25. A golf club as set forth in claim 22 wherein said expanded material has a rigidity 100 times less than the rigidity of the shaft.

26. A golf club as set forth in claim 22 wherein said expanded material has a rigidity 1000 times less than the rigidity of the shaft.

27. A golf club as set forth in claim 22 wherein said weight and said expanded material do not significantly impact the rigidity of said shaft.

28. A golf club as set forth in claim 27 wherein said weight and said non-rigid material increase the local bending stiffness of the shaft by less than 10 percent.

29. A golf club as set forth in claim 22 wherein said expanded material is a foam.

30. A golf club as set forth in claim 22 wherein said expanded material is a closed cell foam.

31. A golf club as set forth in claim 22 wherein said weight is substantially cylindrical.

32. A golf club as set forth in claim 22 wherein said weight comprises a plurality of separate pieces.

33. A golf club as set forth in claim 22 wherein said expanded material is spiral wrapped around said weight.

34. A golf club as set forth in claim 22 wherein said weight is shaped such that said weight does not move relative to said heat expanded material.

35. A golf club as set forth in claim 22 wherein said weight includes at least one ridge that is spirally wound around said weight.

36. A golf club as set forth in claim 22 wherein said weight is made of tungsten.

37. A golf club as set forth in claim 22 wherein said weight has a mass of least 20 grams.

38. A golf club as set forth in claim 22 wherein said weight has a mass no greater than 35 grams.

39. A golf club as set forth in claim 22 wherein said weight has a mass of at between 20 and 35 grams.

40. A golf club as set forth in claim 22 wherein said weight and said expanded material is positioned within the shaft such that they are positioned in a tip region of said shaft.
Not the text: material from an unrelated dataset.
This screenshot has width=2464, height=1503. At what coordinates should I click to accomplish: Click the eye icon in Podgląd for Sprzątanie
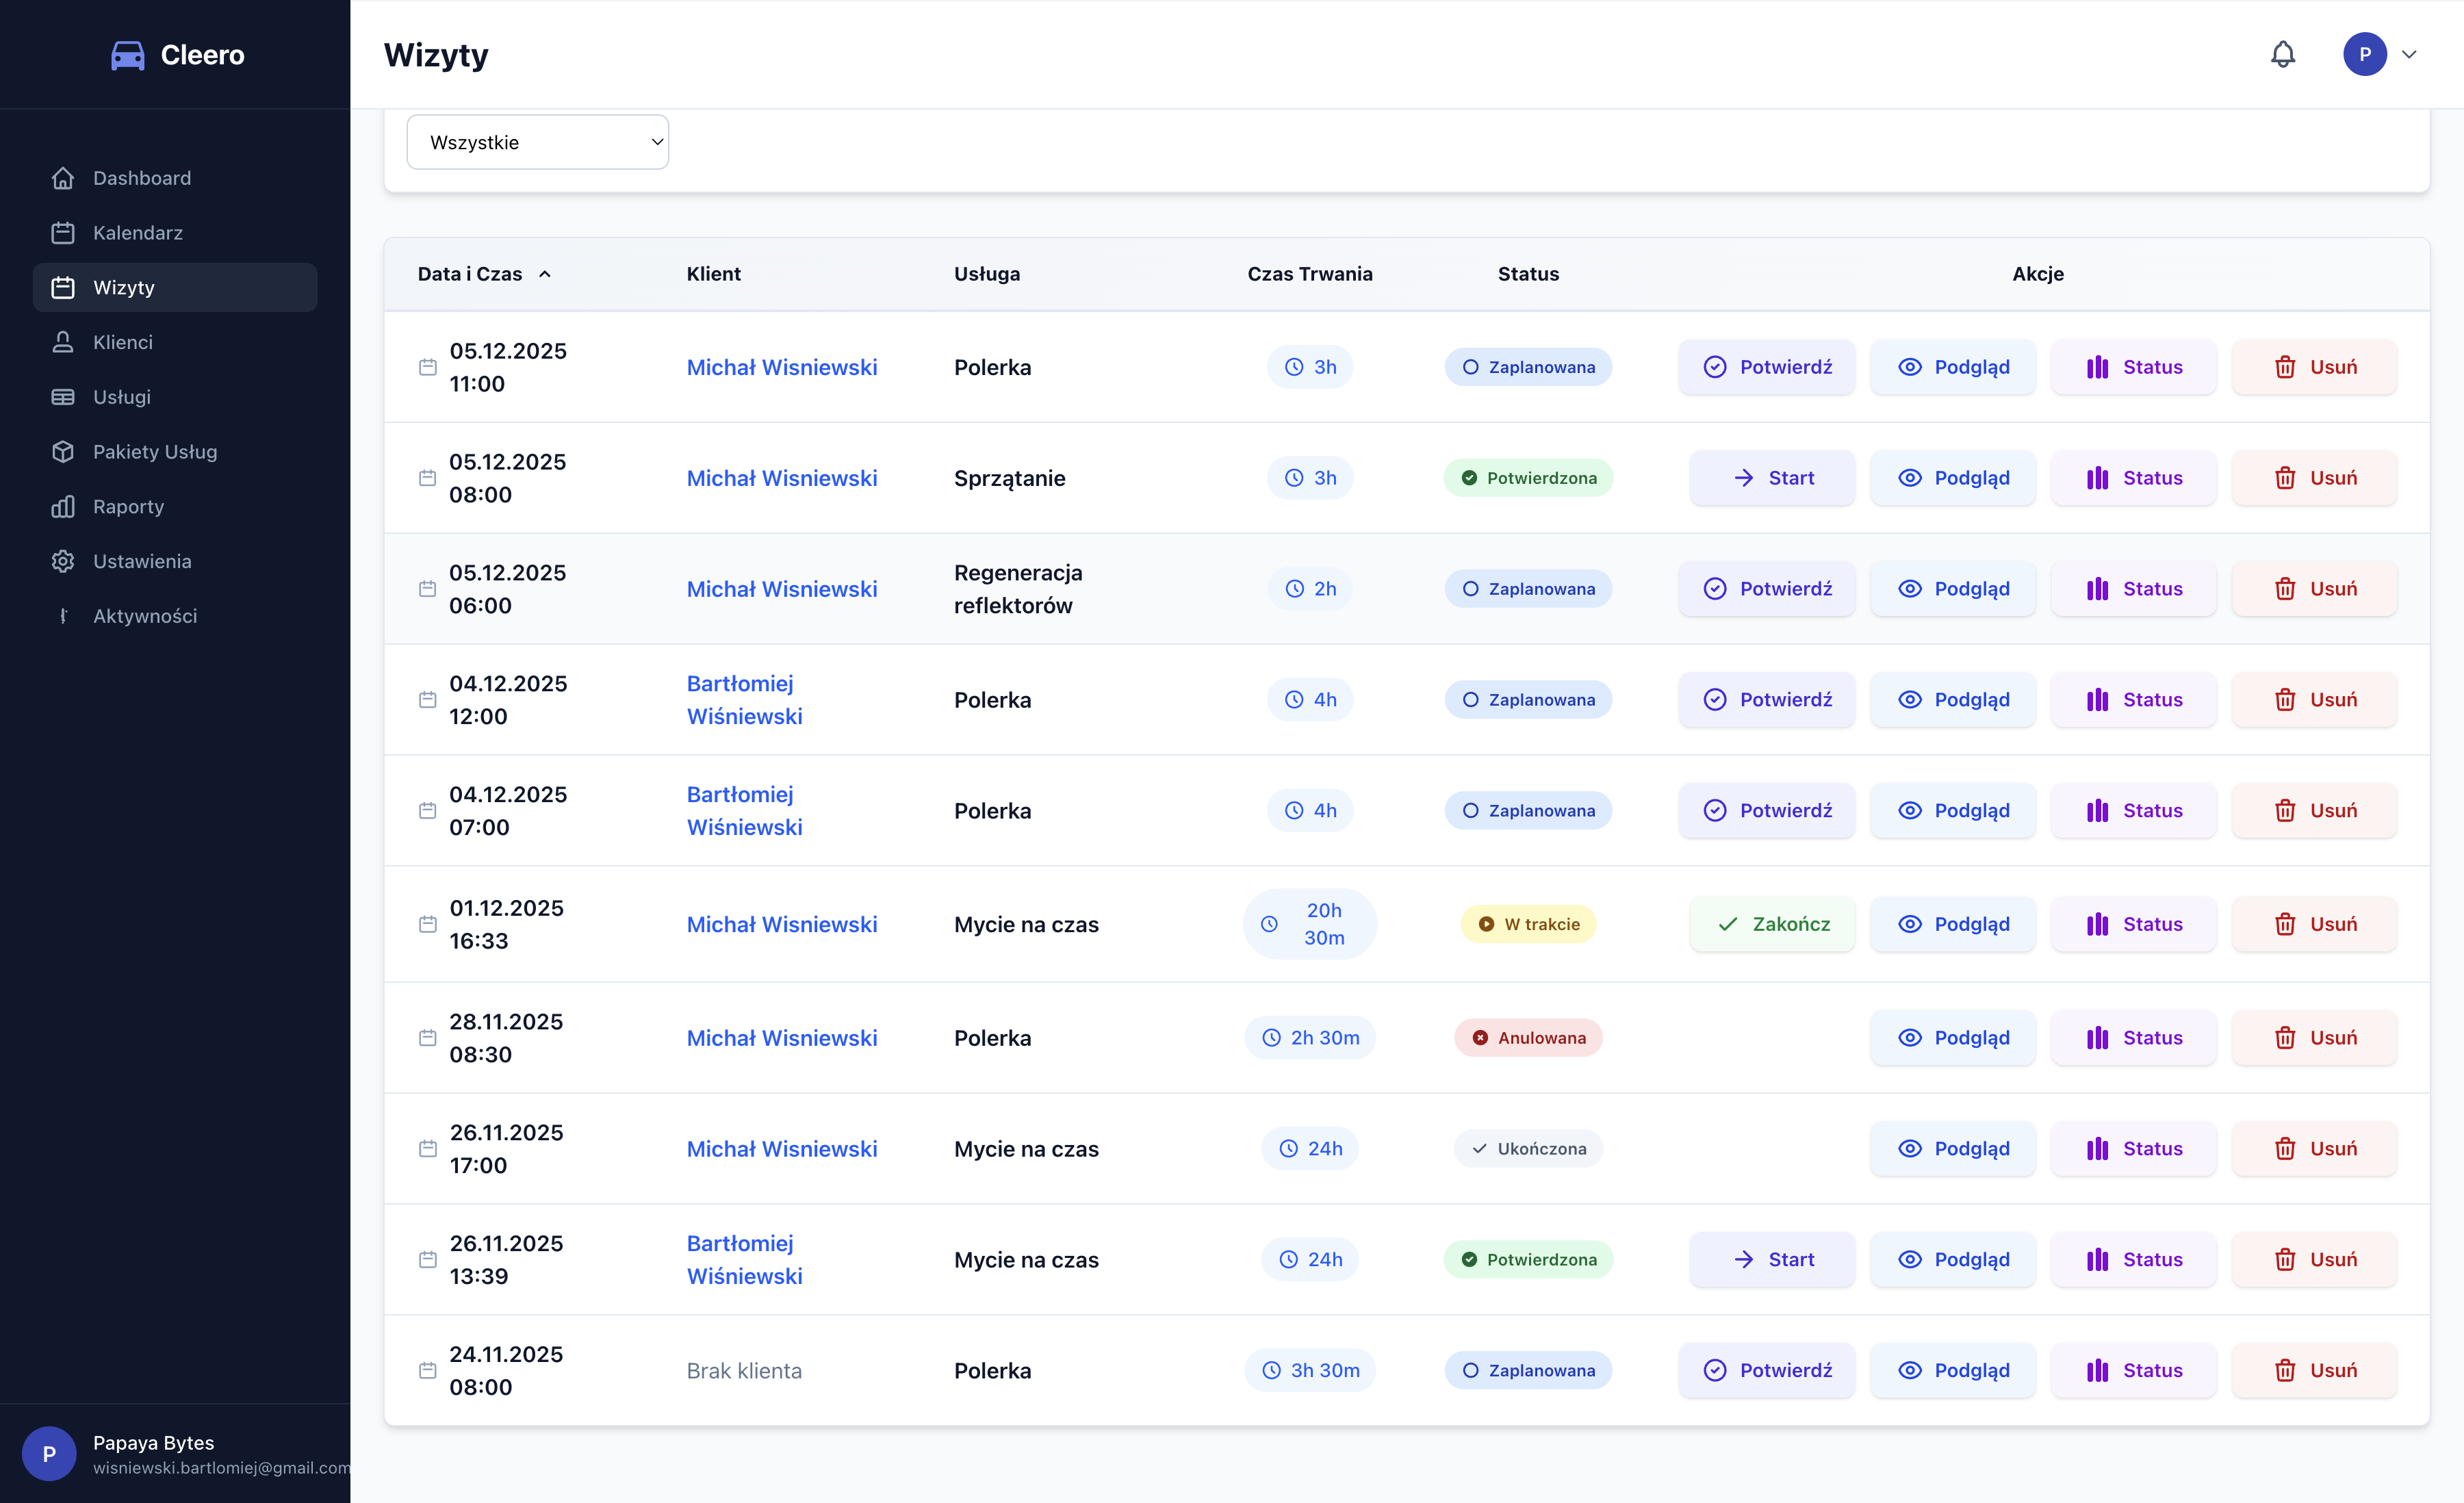pyautogui.click(x=1910, y=478)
41. A golf club as set forth in claim 22 wherein said weight and said expanded material are positioned within the shaft such that they are positioned in a handle region of said shaft.

42 A golf club as set forth in claim 22 wherein said shaft has a top and bottom end and said weight and said expanded material are positioned at a point between a tip region and a handle region of said shaft

43. A method for making a golf club comprising the steps of. providing a golf club shaft; disposing an expandable material about a weight having a density higher than said shaft; inserting said weight and said expandable material into the shaft of said golf club; expanding said expandable material such that said expandable material expands and secures said weight to said shaft.

44 A method as set forth in claim 43 wherein said expanding step includes heating the expandable material.

45 A method as set forth in claim 43 wherein said heat expandable material includes an epoxy film with a foaming agent therein and said expanding step further comprising heating said expandable material such that said foaming agent foams and expands said epoxy.

46. A method as set forth in claim 45 wherein said expanding step includes heating said expandable material to at least 250 degrees Fahrenheit.

47. A method as set forth in claim 45 wherein said expanding step includes heating said expandable material to at least 250 degrees Fahrenheit for at least 60 minutes

48 A method as set forth in claim 43 wherein said shaft includes a tip region, a handle region, and a middle region, further comprising positioning said weight and expandable material in said tip region.

49. A method as set forth in claim 43 wherein said shaft includes a tip region, a handle region, and a middle region, further comprising positioning said weight and expandable material in said handle region.

50. A method as set forth in claim 43 wherein said shaft includes a tip region, a handle region, and a middle region, further comprising positioning said weight and expandable material in said middle region.

51. A golf club as set forth in claim 43 wherein said disposing step comprises disposing an expandable material about a weight having a mass of least 20 grams

52. A golf club as set forth in claim 43 wherein said disposing step comprises disposing an expandable material about a weight having a mass of less than 30 grams.

53. A golf club as set forth in claim 43 wherein said disposing step comprises disposing an expandable material about a weight having a mass between 20 and 35 grams.